Les octupôles en pole position

Le premier aimant octupôle de présérie a été livré en décembre dernier au CERN. Couplé à un aimant quadripôle principal, cet aimant devra corriger des défauts des faisceaux. Le LHC sera doté d'environ 5000 aimants de correction, pour faire collisionner les faisceaux de protons avec une extrême précision.

Albert Ijspeert (ICP-LHC) et Christian Giloux , Patrick Viret et Walter Venturini Delsolaro (MTA-LHC) autour du premier aimant octupôle correcteur de présérie qui vient d'être testé au CERN.

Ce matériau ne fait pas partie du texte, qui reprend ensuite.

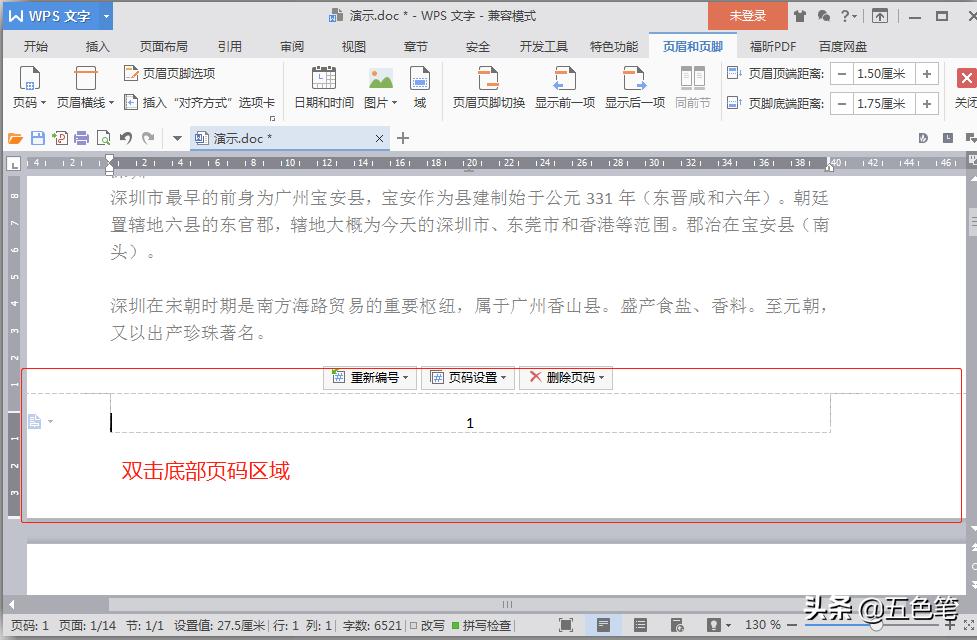The height and width of the screenshot is (640, 977).
Task: Toggle full-screen reading layout mode
Action: 568,624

Pour y voir clair, le LHC aura besoin d'une kyrielle de lunettes. Voir clair pour un accélérateur, cela consiste à faire se rencontrer les deux faisceaux de protons avec une extrême précision. Et en fait de lunettes, le LHC sera équipé de nombreux aimants de correction. Il sera doté d'environ 5000 aimants supraconducteurs correcteurs, divisés en 10 catégories différentes : des aimants dipôles, des quadripôles, sextupôles, octupôles, décapôles et même des dodécapôles. Ces aimants correcteurs seront quasiment toujours couplés à des aimants principaux pour corriger leur champ magnétique ou pour influer d'une manière spécifique sur les faisceaux de particules.

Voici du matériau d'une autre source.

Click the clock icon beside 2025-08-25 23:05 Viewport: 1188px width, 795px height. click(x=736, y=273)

Après les sextupôles et decapôles-octupôles, montés dans les masses froides des dipôles principaux et dont la production en série a démarré en 2001, c'est au tour des octupôles de faire leur entrée en piste. Le premier aimant octupôle de présérie a été livré en décembre dernier au CERN, inaugurant une série de 168 unités. Cet octupôle est également le premier aimant correcteur de présérie associé aux quadripôles principaux. Les masses froides des aimants quadripôles, appelées « Sections droites courtes », comprendront en effet des octupôles, mais également des dipôles, sextupôles et quadripôles correcteurs.
L'octupôle (MO) consiste en un aimant à double ouverture générant un champ concentré autour de huit pôles pour chacun des deux faisceaux. Il est utilisé pour le « Landau damping » (amortissement Landau) des faisceaux. En simplifiant, « les octupôles constituent une sorte de panacée pour s'affranchir des instabilités que peuvent rencontrer les paquets de protons », explique Albert Ijspeert, du groupe ICP de la division LHC (Insertions, Correctors and Protection) en charge des aimants correcteurs.
Ce premier octupôle a été fabriqué par l'entreprise espagnole Antec grâce à un procédé mis au point par le CERN et qui a fait l'objet d'un transfert de technologie. Les équipes du CERN ont en effet mis au point une technique de bobinage semi automatique capable de produire deux couches de bobinage à la fois. Ce procédé permettra de venir à bout plus rapidement des 1344 bobines à réaliser pour les 168 aimants octupôles attendus d'ici à la mi 2004.
Antec avait testé avec succès les premières bobines à 4,2 Kelvin (-269 degrés celsius). De surcroît, l'octupôle vient de subir des essais plus avancés au CERN pour observer son comportement à 1,9 Kelvin (-271 degrés celsius), la température de fonctionnement du LHC, ainsi que pour mesurer la qualité de son champ. Une fois les résultats analysés par le groupe MTA (Magnet Test & Analysis), l'octupôle sera envoyé chez le fabricant des aimants quadripôles principaux pour être installé sur la première des quelque 400 « Sections droites courtes » attendue sous peu.